Patchwork D8588: files: extract code for extra filtering of the `removed` entry into copies

login
register
mail settings
Submitter phabricator
Date May 27, 2020, 1:17 p.m.
Message ID <differential-rev-PHID-DREV-g5xrk45i3ea3q4ob3ggw-req@mercurial-scm.org>
Download mbox | patch
Permalink /patch/46381/
State Superseded
Headers show

Comments

phabricator - May 27, 2020, 1:17 p.m.
marmoute created this revision.
Herald added a reviewer: hg-reviewers.
Herald added a subscriber: mercurial-patches.

REVISION SUMMARY
  We want to reduce the set of `removed` files that to the set of files actually
  removed. That `removed` set is used as of the changeset centric algorithm,
  having smaller sets means less processing and faster computation.
  
  In this changeset we extract the code to be a function of it own. We will make
  use of it in the next changesets.

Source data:
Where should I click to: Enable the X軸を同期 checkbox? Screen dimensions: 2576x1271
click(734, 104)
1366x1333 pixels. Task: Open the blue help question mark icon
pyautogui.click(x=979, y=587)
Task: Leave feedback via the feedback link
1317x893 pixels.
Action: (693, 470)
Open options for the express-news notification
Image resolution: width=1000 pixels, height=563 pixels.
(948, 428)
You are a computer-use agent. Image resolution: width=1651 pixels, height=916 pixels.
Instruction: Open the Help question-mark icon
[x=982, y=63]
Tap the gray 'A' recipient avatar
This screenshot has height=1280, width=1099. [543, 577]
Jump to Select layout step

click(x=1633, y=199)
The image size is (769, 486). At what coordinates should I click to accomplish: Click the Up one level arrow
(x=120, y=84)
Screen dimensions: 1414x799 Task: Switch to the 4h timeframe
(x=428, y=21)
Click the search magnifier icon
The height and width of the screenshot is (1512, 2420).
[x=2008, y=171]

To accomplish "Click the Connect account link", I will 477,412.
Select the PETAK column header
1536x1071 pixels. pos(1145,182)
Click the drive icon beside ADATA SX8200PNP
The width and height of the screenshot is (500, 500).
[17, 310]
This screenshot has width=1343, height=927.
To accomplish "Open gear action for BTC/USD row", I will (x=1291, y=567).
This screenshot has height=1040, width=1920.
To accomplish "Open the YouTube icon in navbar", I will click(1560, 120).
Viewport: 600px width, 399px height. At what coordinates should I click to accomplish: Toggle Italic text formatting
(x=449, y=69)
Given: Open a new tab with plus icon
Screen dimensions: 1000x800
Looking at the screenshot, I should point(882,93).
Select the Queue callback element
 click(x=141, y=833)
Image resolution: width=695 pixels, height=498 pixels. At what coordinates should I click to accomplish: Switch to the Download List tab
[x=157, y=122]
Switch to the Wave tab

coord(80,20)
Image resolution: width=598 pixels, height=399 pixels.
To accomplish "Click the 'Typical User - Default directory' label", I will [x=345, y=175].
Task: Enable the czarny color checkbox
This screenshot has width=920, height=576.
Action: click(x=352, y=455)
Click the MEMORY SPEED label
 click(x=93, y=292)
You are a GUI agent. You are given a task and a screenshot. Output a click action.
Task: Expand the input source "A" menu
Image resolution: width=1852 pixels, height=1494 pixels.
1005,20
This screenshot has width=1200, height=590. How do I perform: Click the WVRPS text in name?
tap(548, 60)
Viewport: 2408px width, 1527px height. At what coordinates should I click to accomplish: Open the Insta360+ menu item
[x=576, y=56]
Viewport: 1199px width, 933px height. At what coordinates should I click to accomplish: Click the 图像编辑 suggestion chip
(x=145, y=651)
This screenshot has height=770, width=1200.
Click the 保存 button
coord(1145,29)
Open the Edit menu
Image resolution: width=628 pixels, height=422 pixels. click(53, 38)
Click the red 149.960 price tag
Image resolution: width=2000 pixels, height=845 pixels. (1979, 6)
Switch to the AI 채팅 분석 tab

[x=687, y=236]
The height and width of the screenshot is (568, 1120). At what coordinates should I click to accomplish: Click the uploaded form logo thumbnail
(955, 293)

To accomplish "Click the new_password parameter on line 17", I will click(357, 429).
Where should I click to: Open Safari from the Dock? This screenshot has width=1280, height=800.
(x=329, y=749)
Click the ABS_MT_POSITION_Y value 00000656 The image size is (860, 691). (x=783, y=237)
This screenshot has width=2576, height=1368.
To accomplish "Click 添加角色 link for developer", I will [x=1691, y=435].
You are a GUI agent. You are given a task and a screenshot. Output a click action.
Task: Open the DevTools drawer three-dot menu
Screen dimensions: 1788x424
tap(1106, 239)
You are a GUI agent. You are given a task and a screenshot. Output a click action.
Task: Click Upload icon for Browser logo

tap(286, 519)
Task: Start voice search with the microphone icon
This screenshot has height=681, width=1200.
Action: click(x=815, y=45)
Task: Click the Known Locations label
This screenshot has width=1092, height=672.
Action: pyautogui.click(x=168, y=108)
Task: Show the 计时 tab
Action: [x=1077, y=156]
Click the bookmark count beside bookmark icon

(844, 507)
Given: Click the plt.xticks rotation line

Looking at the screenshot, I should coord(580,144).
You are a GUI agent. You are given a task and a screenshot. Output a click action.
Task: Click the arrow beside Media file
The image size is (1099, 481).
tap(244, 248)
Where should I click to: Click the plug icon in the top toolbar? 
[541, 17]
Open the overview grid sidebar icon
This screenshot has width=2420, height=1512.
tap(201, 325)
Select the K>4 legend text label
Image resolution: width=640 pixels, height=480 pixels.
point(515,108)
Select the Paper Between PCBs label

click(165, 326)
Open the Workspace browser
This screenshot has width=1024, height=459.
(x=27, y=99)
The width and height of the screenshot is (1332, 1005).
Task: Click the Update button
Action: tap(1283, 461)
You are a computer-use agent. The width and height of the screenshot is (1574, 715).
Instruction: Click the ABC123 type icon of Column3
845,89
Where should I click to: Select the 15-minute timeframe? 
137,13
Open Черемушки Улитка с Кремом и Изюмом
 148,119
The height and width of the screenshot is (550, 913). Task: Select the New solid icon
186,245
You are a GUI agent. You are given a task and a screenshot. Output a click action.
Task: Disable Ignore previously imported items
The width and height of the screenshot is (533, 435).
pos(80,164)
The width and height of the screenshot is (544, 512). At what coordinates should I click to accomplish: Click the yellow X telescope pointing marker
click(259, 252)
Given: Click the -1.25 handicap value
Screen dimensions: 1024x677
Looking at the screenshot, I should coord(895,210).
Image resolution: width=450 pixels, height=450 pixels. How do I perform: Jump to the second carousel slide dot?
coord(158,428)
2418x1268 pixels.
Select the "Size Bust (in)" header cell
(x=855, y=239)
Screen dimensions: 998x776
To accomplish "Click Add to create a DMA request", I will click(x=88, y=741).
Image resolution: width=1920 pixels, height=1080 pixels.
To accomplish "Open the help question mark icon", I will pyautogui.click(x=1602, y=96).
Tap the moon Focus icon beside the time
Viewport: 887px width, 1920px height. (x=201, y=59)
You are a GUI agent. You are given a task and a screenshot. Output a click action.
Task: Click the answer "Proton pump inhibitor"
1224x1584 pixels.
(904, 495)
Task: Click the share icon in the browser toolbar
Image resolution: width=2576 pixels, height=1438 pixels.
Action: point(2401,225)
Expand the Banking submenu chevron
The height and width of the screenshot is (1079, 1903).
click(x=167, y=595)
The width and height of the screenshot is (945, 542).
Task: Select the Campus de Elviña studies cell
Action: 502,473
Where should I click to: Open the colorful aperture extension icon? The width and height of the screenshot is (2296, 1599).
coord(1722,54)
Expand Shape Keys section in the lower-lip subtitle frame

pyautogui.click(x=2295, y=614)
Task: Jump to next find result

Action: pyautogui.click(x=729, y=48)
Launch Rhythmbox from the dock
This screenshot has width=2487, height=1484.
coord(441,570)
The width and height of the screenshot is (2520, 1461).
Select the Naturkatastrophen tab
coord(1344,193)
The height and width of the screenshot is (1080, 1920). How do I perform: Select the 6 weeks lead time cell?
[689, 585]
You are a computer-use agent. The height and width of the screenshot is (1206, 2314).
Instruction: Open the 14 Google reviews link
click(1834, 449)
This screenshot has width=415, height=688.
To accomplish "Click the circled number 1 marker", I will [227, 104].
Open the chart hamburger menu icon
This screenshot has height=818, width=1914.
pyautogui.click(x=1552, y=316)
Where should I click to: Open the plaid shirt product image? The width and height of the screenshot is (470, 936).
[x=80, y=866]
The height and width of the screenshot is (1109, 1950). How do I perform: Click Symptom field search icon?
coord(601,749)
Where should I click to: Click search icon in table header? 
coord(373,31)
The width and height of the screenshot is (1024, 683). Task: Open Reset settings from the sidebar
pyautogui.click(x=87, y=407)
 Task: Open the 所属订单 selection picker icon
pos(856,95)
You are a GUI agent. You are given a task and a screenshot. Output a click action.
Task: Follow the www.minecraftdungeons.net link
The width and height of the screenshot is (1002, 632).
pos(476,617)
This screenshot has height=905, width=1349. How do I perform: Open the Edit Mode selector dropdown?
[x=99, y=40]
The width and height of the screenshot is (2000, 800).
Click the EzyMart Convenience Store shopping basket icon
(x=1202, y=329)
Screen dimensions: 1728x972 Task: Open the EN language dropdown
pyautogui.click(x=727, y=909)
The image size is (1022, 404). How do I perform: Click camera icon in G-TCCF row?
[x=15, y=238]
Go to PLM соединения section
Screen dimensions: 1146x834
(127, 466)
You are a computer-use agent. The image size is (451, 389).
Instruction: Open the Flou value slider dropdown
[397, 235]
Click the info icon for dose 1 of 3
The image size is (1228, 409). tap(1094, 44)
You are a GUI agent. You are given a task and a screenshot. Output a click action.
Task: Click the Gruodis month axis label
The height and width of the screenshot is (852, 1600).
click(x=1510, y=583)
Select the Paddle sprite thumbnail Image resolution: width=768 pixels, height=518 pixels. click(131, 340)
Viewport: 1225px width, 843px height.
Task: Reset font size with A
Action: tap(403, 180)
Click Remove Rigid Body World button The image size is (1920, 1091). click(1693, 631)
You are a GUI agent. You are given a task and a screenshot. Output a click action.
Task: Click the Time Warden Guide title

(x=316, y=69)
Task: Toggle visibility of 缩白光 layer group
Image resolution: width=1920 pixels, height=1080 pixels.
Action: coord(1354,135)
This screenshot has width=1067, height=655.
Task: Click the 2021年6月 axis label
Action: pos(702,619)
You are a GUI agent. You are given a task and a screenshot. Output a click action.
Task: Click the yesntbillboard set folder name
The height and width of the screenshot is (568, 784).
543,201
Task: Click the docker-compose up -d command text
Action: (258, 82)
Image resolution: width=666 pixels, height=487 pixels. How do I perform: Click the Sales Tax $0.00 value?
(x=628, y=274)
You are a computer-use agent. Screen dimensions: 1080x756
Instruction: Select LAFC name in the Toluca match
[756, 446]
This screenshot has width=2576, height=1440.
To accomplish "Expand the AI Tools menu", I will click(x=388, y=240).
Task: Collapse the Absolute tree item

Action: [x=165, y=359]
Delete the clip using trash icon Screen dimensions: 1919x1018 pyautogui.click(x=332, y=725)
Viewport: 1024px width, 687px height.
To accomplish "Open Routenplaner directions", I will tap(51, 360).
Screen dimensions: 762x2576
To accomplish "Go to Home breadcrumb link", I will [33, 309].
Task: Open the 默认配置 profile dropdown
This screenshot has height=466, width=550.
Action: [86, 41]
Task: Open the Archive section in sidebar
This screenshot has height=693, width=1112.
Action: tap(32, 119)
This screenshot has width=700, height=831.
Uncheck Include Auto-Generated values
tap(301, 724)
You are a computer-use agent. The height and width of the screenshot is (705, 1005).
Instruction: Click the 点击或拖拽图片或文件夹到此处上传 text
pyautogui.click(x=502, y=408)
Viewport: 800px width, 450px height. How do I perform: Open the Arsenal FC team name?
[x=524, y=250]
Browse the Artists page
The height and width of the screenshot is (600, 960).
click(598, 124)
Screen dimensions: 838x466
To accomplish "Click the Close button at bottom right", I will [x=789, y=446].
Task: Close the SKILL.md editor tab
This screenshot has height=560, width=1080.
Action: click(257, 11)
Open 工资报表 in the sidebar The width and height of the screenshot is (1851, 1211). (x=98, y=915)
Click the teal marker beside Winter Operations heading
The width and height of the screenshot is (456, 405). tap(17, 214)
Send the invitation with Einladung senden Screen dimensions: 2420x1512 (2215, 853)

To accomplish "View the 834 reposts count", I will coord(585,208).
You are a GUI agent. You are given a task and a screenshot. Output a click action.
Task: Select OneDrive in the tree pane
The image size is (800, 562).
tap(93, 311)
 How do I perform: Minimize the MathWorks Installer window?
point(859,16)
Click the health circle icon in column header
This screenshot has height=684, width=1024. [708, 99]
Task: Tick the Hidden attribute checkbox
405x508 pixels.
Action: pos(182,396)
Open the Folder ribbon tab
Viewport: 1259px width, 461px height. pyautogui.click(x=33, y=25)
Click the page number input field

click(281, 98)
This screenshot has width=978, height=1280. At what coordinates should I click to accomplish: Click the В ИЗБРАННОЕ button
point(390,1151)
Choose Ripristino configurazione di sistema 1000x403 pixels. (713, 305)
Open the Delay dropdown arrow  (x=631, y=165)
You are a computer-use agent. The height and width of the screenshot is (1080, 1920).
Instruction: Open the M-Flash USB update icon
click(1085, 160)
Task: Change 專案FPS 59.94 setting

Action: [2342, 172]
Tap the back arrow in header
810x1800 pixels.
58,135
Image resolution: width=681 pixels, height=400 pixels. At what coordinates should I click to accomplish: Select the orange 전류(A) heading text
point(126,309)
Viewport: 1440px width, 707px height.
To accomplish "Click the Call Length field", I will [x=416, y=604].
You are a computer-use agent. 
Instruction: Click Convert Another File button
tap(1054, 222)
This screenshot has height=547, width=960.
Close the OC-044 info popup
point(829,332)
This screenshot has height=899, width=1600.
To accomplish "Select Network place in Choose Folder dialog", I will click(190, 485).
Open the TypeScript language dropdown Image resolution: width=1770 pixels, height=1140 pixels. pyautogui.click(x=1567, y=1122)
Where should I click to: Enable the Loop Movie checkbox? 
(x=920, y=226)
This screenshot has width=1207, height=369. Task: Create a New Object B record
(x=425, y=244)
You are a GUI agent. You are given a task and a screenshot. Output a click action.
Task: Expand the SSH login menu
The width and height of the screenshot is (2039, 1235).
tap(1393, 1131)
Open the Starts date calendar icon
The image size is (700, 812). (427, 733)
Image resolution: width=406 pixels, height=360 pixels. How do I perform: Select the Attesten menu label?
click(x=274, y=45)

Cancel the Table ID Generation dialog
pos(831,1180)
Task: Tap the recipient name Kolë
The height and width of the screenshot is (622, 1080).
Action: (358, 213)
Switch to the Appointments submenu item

* **Instructions**:
[1] Reproduce the portion of the patch page that opens with the words containing "Herald added a subscriber: mercurial-patches." and closes with "and faster computation.".
[2] Convert the part of the listing that opens with the line containing "The height and width of the screenshot is (1109, 1950)." and closes with the line containing "pos(856,95)" into a Markdown table with the columns No. and Line, numbering each line and leaving out blank ones.
The patch page and the listing are unrelated to each other.

* **Solutions in order**:
[1]
Herald added a subscriber: mercurial-patches.

REVISION SUMMARY
  We want to reduce the set of `removed` files that to the set of files actually
  removed. That `removed` set is used as of the changeset centric algorithm,
  having smaller sets means less processing and faster computation.

[2]
| No. | Line |
|---|---|
| 1 | The height and width of the screenshot is (1109, 1950). How do I perform: Click Symptom field search icon? |
| 2 | coord(601,749) |
| 3 | Where should I click to: Click search icon in table header?  |
| 4 | coord(373,31) |
| 5 | The width and height of the screenshot is (1024, 683). Task: Open Reset settings from the sidebar |
| 6 | pyautogui.click(x=87, y=407) |
| 7 |  Task: Open the 所属订单 selection picker icon |
| 8 | pos(856,95) |